▸ **What you need to do**: Your task is to give the records again exactly. Leave each picture out.

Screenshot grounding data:
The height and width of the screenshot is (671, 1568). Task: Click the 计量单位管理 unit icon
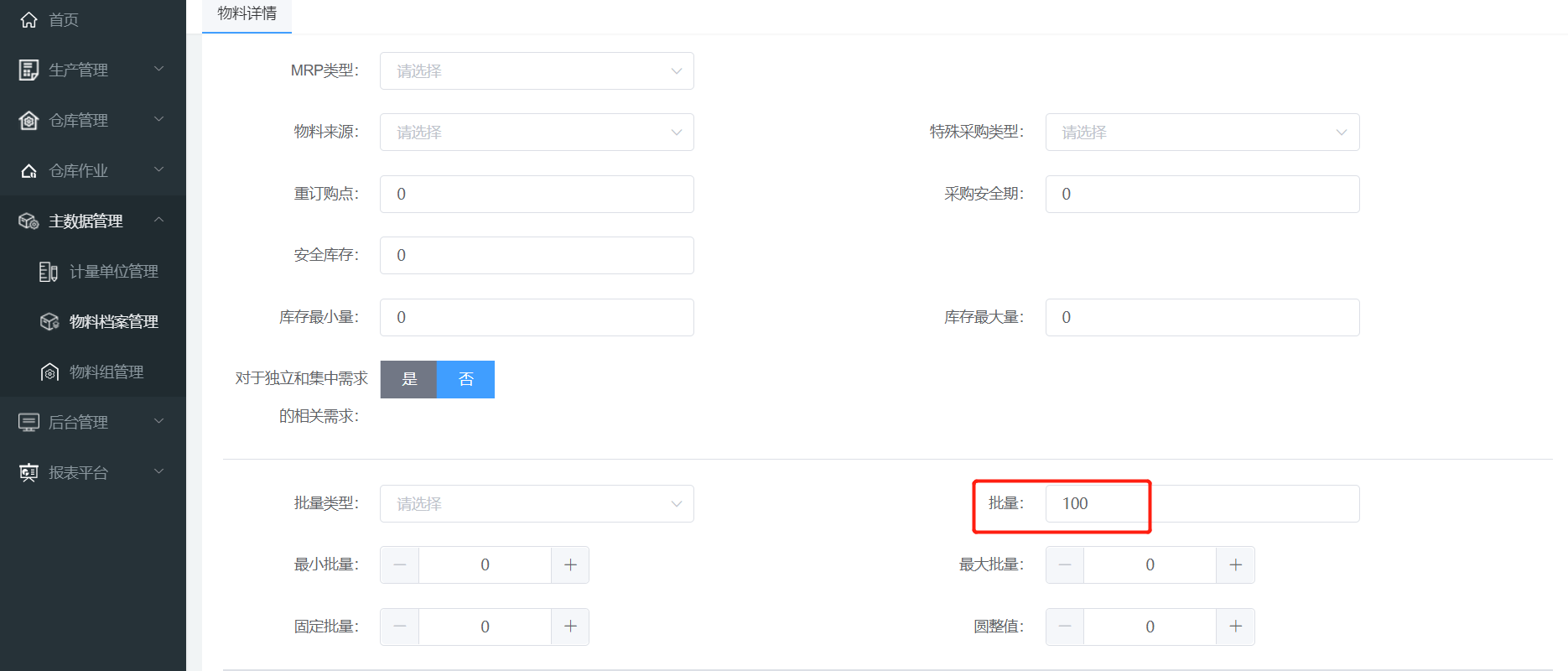49,272
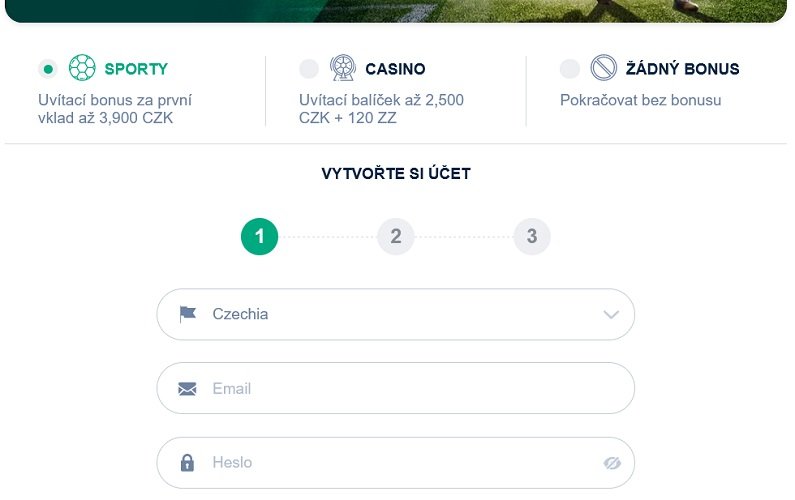Click the padlock icon in Heslo field
The width and height of the screenshot is (795, 500).
point(187,463)
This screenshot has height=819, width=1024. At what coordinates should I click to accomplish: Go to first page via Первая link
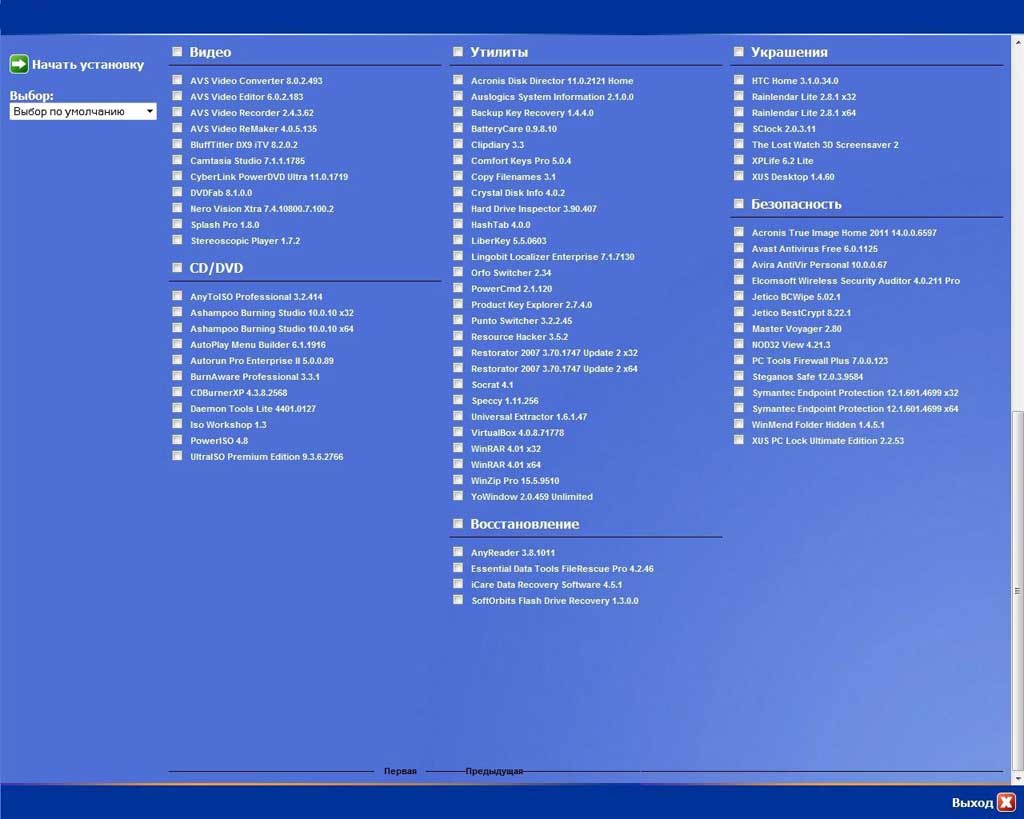tap(400, 772)
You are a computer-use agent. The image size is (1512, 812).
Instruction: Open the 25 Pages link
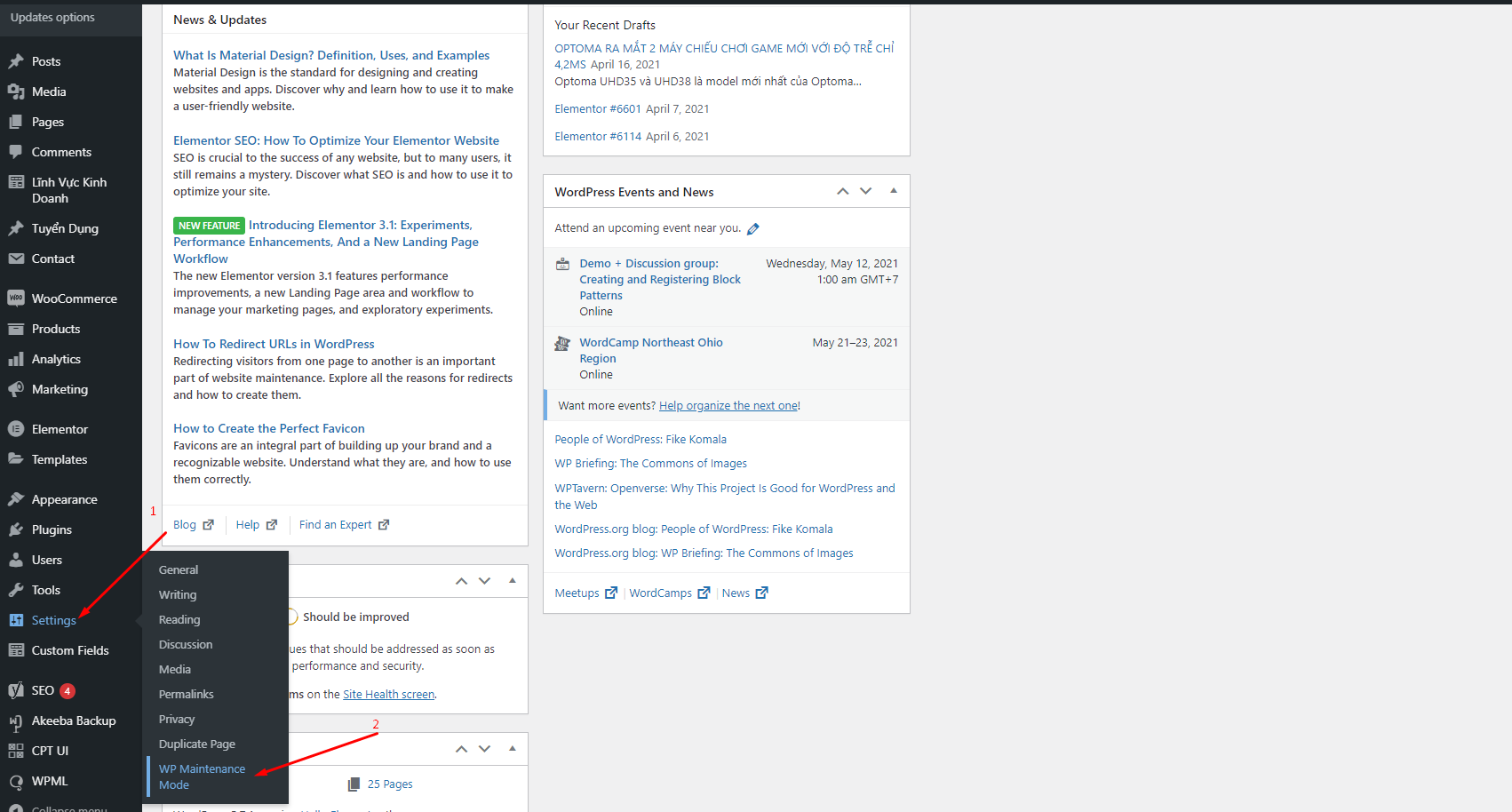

▸ **Solution**:
The height and width of the screenshot is (671, 1568). Task: Click the 计量单位管理 unit icon
49,272
Click the padlock icon in Heslo field
The width and height of the screenshot is (795, 500).
point(187,463)
This screenshot has height=819, width=1024. At what coordinates should I click to accomplish: Go to first page via Первая link
tap(400, 772)
You are a computer-use agent. The image size is (1512, 812).
Instruction: Open the 25 Pages link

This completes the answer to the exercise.